Please find attached English soundbite by Nicholas Gotsell MP.
– Acting Minister of Police fails to account for shortage of rape kits.
– Only 20% of the required kits allocated to stations across Western Cape.
– DA fights forensic evidence collection failures and supply chain dysfunction.
Acting Minister of Police Firoz Cachalia failed rape victims and child rape victims in Parliament when he refused to explain why SAPS stations and FCS Units across the Western Cape were operating without sufficient rape kits despite given an opportunity at the conclusion of the SAPS budget debate.
This failure is exacerbated by newly obtained information which confirms SAPS stations and FCS Units across the province are receiving only a fraction of the rape kits they themselves identified as operationally necessary based on crime trends and annual needs analyses.
At the same time sexual offences have increased in many of the very same policing areas where the DA recently found shortages or complete absences of D1 rape kits for adults and D7 rape kits for children.

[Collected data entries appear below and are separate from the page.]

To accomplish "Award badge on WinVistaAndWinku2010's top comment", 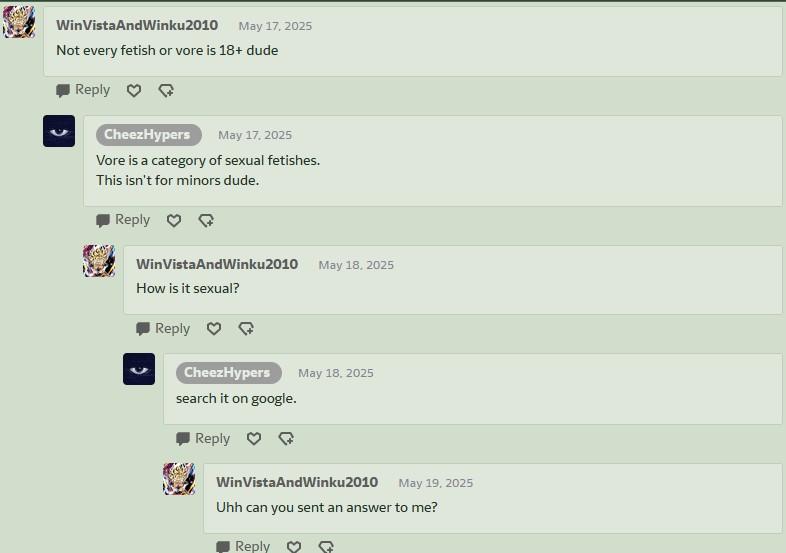I will coord(166,91).
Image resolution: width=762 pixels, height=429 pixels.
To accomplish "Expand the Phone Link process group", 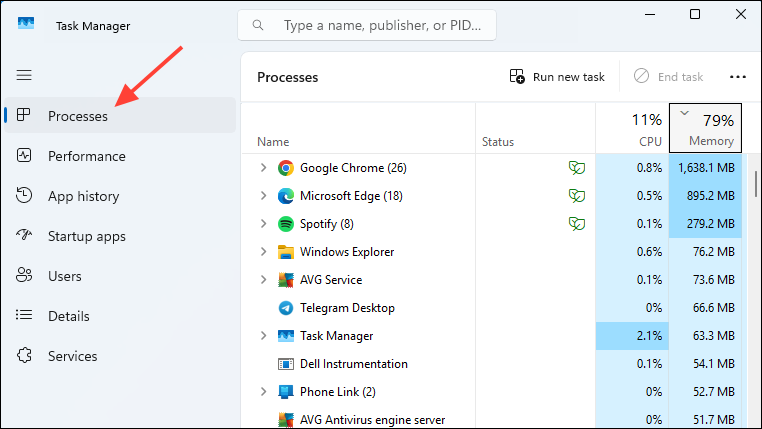I will (263, 392).
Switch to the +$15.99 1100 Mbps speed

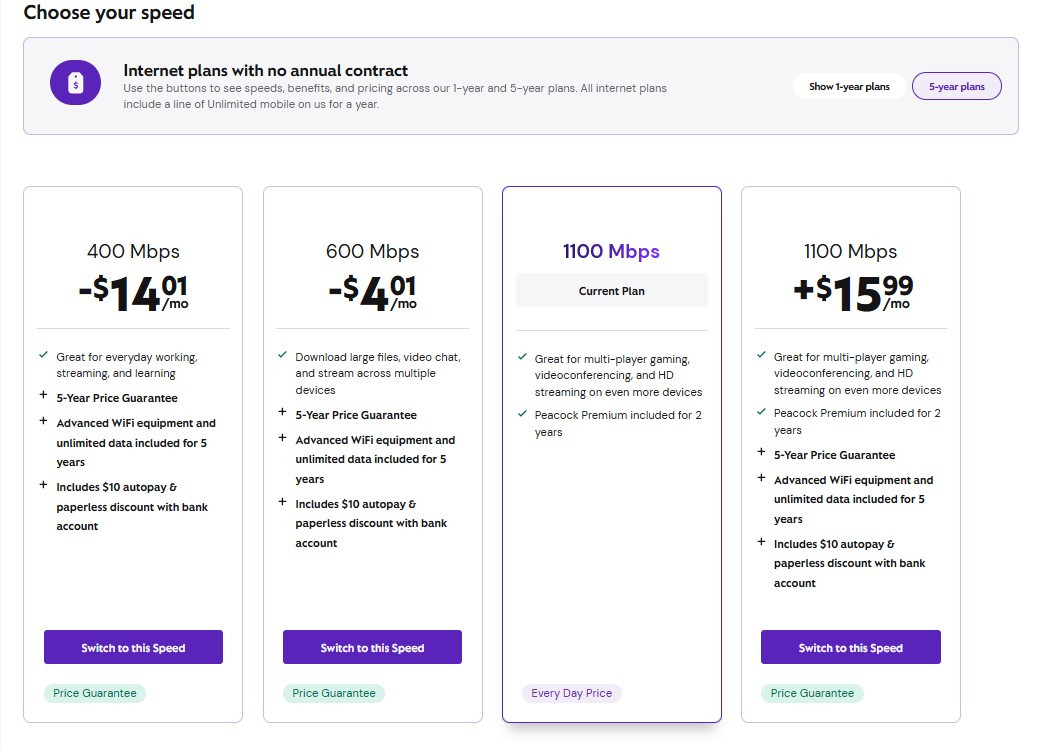[850, 647]
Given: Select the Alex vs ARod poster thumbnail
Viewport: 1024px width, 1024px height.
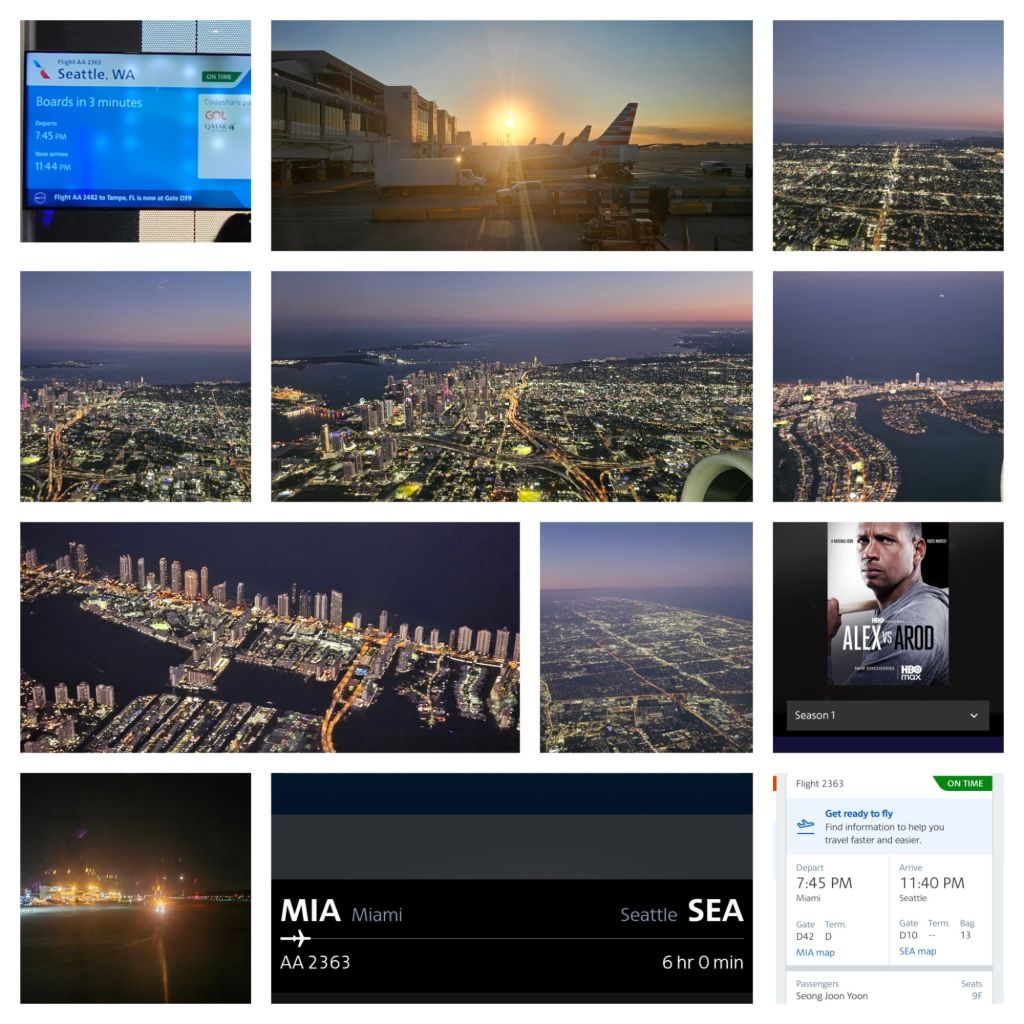Looking at the screenshot, I should pos(887,603).
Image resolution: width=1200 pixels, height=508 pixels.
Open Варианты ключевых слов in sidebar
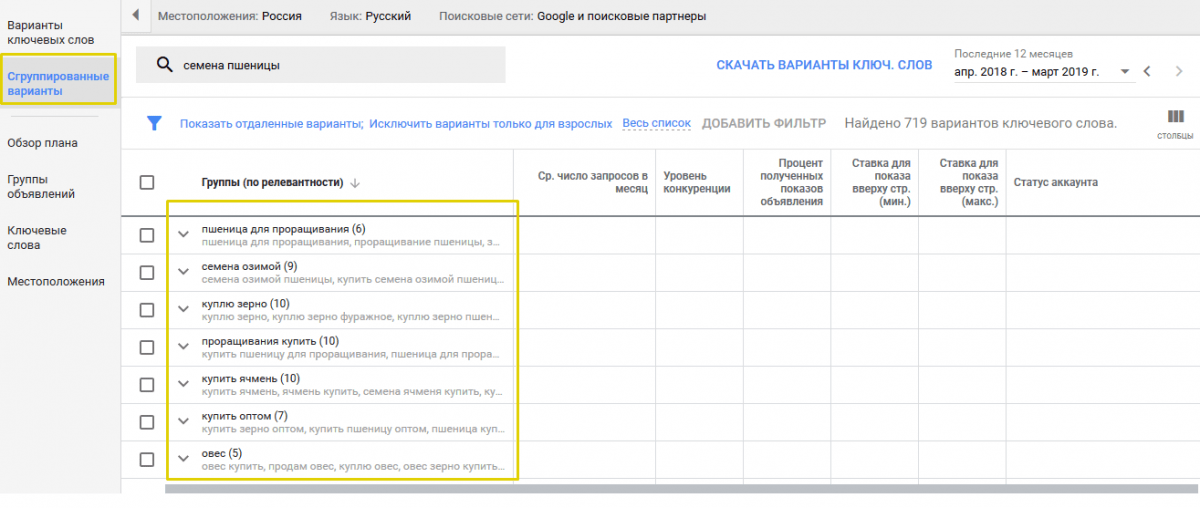click(x=50, y=32)
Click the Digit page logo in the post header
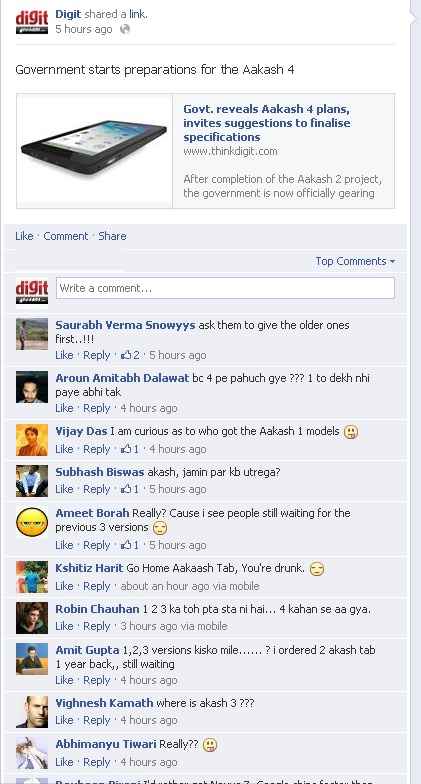Viewport: 421px width, 784px height. (32, 22)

SAPS planning documents show that Western Cape Provincial SAPS management have only allocated 20% of the required kits to stations across the Province.
This is the context in which Acting Minister Cachalia chose silence in Parliament this week.
He had a direct opportunity to explain why SAPS stations and FCS Units experiencing active rape and child rape cases were operating without the forensic tools needed to secure evidence and convict perpetrators.
Instead, he protected Provincial Commissioner Patekile and Supply Chain Head, Maj. Genl. Voskuil.
The implication is devastating.
When rape kits are unavailable, crucial forensic evidence may be lost forever. DNA degrades, victims wash themselves, injuries heal and cases weaken before they even reach court. The result is simple: rapists and child rapists become harder to arrest and harder to convict.
The DA has already formally written to the Acting Minister and Provincial Commissioner requesting the CAS numbers of all rape, child rape and sexual assault matters reported at the affected stations during the periods in which these shortages existed.
We will now conduct direct oversight into whether forensic evidence was properly collected and whether victims were failed by SAPS supply chain dysfunction and management failures.
The Acting Minister owes rape survivors an explanation. His continued silence increasingly appears less like oversight failure and more like protection for those responsible.